## WORK TO COMPLETE
Starting at the line that contains "1360x768 pixels.", transcribe every remaining line of the entries exactly, including the last one.

## RECORDS SUPPLIED

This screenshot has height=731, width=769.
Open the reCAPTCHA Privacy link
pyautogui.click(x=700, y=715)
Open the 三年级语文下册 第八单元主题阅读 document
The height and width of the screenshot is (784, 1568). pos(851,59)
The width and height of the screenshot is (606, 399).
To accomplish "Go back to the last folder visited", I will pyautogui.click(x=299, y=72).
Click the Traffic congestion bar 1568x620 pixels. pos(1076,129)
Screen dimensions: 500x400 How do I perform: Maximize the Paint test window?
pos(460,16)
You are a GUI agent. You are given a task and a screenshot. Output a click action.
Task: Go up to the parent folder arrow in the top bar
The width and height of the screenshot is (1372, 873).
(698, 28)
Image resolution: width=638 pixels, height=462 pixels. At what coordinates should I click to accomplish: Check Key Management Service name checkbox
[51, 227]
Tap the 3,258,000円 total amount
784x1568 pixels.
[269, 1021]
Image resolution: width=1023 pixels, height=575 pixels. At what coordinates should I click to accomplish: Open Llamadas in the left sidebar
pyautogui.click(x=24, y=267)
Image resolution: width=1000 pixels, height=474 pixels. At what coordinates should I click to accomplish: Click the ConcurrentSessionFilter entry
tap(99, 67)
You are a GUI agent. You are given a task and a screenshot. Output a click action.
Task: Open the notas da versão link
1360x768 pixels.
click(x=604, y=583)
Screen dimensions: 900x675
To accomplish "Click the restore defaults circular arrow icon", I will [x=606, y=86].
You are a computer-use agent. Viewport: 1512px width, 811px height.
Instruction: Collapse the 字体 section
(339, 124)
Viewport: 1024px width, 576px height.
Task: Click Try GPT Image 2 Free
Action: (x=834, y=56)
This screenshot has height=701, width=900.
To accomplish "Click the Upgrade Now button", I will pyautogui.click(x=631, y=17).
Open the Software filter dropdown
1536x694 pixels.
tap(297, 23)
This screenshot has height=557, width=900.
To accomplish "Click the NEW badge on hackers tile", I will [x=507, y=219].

## EXERCISE SOLUTION
1360x768 pixels.
click(x=604, y=583)
Screen dimensions: 900x675
To accomplish "Click the restore defaults circular arrow icon", I will [x=606, y=86].
You are a computer-use agent. Viewport: 1512px width, 811px height.
Instruction: Collapse the 字体 section
(339, 124)
Viewport: 1024px width, 576px height.
Task: Click Try GPT Image 2 Free
Action: (x=834, y=56)
This screenshot has height=701, width=900.
To accomplish "Click the Upgrade Now button", I will pyautogui.click(x=631, y=17).
Open the Software filter dropdown
1536x694 pixels.
tap(297, 23)
This screenshot has height=557, width=900.
To accomplish "Click the NEW badge on hackers tile", I will [x=507, y=219].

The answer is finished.